= Written exercise =
From the text on the film The Go-Between, list each British Academy Film Award the film won, with the recipient of each.

-------- Passage to read --------

According to a biography of Losey, after eighteen months of release the net takings in the UK were £232,249. At 1 July 1972 Columbia's territories had earned $2,198,382 including $1,581,972 in the US and Canada. Ten years after its premiere the film had earned £290,888 from UK cinemas and TV, £204,566 from overseas sales (excluding the US), £96,599 from the British Film Fund, and Columbia's gross receipts in the US, Canada and France were £1,375,300. Losey's personal percentage of film's box office was £39,355. So the film was, in the end, quite profitable.[2]

Critical reception

An enthusiastic John Russell Taylor wrote in The Times that, "Up to now, Accident was without argument Losey's best film; now in The Go-Between it has a serious contender for the title. And everything is achieved by apparently doing the absolute minimum."[3] Charles Champlin in the Los Angeles Times wrote after the US premiere in November 1971 that The Go-Between was one of the best films of the previous six years. Andrew Sarris in the Village Voice labelled it the best film of the year.[28] Writing in 1985, Joanne Klein saw the filmscript "as a major stylistic and technical advance in Pinter’s work for the screen", and Foster Hirsch described it as “one of the world’s great films” in 1980.[29] In 2009, Emanuel Levy called the film "Losey's Masterpiece".[30]

Accolades

For many involved it was praised as the peak of their careers. Leighton earned her only Academy Award nomination as Best Supporting Actress for her performance in the film. In 1999, it was included on the British Film Institute's list of its 100 best British films.

Award Date of ceremony Category Recipient(s) Result Ref(s)
Academy Awards 10 April 1972 Best Supporting Actress Margaret Leighton Nominated [31]
British Academy Film Awards 1972 Best Film Nominated [32]
Best Direction Joseph Losey Nominated
Best Screenplay Harold Pinter Won
Best Actress Julie Christie Nominated
Best Supporting Actress Margaret Leighton Won
Best Supporting Actor Edward Fox Won
Michael Gough Nominated
Best Cinematography Gerry Fisher Nominated
Best Art Direction Carmen Dillon Nominated
Best Costume Design John Furniss Nominated
Best Soundtrack Garth Craven, Peter Handford, Hugh Strain Nominated
Most Promising Newcomer Dominic Guard Won
Cannes Film Festival 2 – 27 May 1971 Grand Prix International du Festival Joseph Losey Won [20]
Golden Globe Awards 6 February 1972 Best Foreign Film, English Language Nominated [33]
Writers' Guild of Great Britain 17 February 1972 Best British Screenplay Harold Pinter Won [34]

See also

Notes

  1. BBFC: The Go-Between Linked 2014-01-11
  2. Caute p 277
  3. The Times, 24 September 1971, page 9: The shadows of a country-house summer (film review by John Russell Taylor) - Read 2014-01-11 in The Times Digital Archive
  4. "A brief history of the Palme d'or". Festival-cannes.com. Retrieved 28 May 2017.

-------- Supplied material --------

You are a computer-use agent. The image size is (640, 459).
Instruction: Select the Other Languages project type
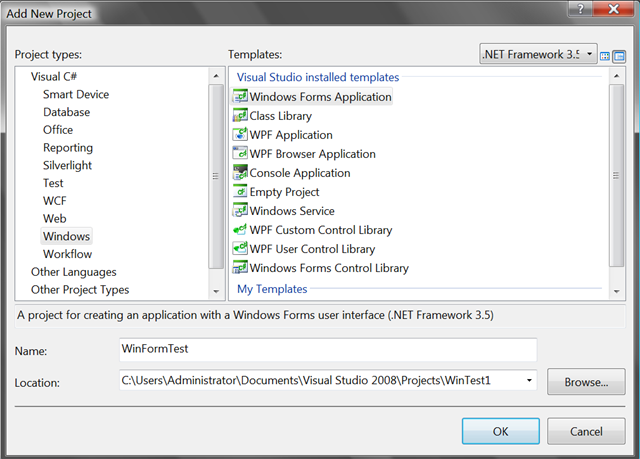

--------

= The answer =
- Best Screenplay: Harold Pinter
- Best Supporting Actress: Margaret Leighton
- Best Supporting Actor: Edward Fox
- Most Promising Newcomer: Dominic Guard